A View of the South Front of the North Side of the Marshalsea Prison (1812), Unknown Artist after James Lewis, 1751–1820

When Melliora’s father dies in Eliza Haywood’s 1719 novel Love in Excess, she is entrusted into the care of D’elmont.  Despite her sadness for her dying father, Melliora cannot help but fall for the Count the moment that her father turns her over to him.  Haywood describes the complexity of Melliora’s feelings in this moment as follows:  “she had just lost a dear and tender father, whose care was ever watchful for her . . . she had no other relation in the world to apply her self to for comfort . . . [but D’elmont] whom she found it dangerous to make use of, whom she knew it was a crime to love, yet could not help loving” (Haywood 88).  The use of the word “crime” in this moment perfectly structures the tension within the narrative of Love in Excess.  Haywood’s reconceptualization of love as a “crime” treats characters’ actions in pursuit of love as forms of crimes of passion.  Furthermore, her criminality of love challenges gendered constructs of the eighteenth century.  According to the Old Bailey Online, while men were viewed as the stronger sex, they were expected to be more intelligent, courageous, and determined.  Alternatively, women were believed to be controlled by their emotions, leading to expectations of chastity, modesty, and compassion.  Therefore, the expected faults of men were primarily acts of aggression (including violence and selfishness), whereas female faults centered on sins of the body (including lust and shrewishness) (“Gender in the Proceedings”).  Sins of the body are exemplified in Haywood’s Love in Excess as women navigate their criminal affections.  Examining the proceedings of real trials from the eighteenth century in relation to Haywood’s Love in Excess creates a space to address how constructs of gender in both real and imagined narratives determined criminal activity.  Furthermore, this intersection between the real and imagined allows for a look at the ubiquity of widespread patriarchal institutions.  Haywood’s criminal love demonstrates not only the economic and emotional struggles that women were facing but also how the lengths they went to fulfill their needs were met with a gendered response.
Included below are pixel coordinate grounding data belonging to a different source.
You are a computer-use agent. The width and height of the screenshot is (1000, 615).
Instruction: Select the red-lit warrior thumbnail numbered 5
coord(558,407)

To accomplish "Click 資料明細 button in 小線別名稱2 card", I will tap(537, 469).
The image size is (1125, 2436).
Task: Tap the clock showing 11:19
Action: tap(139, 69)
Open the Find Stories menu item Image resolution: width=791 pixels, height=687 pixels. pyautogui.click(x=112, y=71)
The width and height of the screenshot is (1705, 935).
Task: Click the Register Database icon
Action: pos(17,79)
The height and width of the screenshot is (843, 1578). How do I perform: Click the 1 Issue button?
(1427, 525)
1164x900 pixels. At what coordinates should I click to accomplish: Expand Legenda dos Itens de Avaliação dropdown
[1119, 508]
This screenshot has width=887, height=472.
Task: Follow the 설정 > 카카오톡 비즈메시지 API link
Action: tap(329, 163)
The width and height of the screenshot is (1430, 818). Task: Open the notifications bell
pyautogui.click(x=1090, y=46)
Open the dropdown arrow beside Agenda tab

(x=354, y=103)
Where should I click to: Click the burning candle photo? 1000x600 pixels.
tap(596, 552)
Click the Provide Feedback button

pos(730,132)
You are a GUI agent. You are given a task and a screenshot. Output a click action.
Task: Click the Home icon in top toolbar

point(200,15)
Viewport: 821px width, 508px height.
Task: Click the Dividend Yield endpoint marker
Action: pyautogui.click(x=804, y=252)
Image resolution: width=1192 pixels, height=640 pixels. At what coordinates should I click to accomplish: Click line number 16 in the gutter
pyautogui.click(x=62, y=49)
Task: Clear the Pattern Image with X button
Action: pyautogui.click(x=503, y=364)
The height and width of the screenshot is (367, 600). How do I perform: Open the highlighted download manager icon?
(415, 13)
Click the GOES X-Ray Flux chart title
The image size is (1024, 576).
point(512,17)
The statistics of crimes committed in the eighteenth century show that women stood trial far less than men.  The Old Bailey Online reveals that from the 1690s to the 1740s, women accounted for 40% of defendants.  This number significantly declined over the course of the eighteenth century, until reaching as low as 22% at the start of the nineteenth century (“Gender in the Proceedings”).  In accordance, in examining the archives, I found that of the estimated 48,000 cases that saw trial from 1701 to 1800, about 69% consisted of male defendants, while 31% were female.  Since 2019 marks the 300th anniversary of the publication of Love in Excess, I examined the 433 cases that went to trial in 1719:  154 involved female defendants, whereas 279 involved male defendants (Table 1).  Although the majority of female defendants faced trials centered on killing and theft, their crimes were likely to be focused on their failure to adhere to expectations ascribed to their gender.  These gendered crimes included infanticide, concealing a birth, unlawful abortion, theft, and coining (including keeping a brothel) (“Gender in the Proceedings”).  Additionally, of the 154 females that stood trial in the year 1719, only 86 were found guilty, 10 of whom successfully received a respite for pregnancy (Table 2).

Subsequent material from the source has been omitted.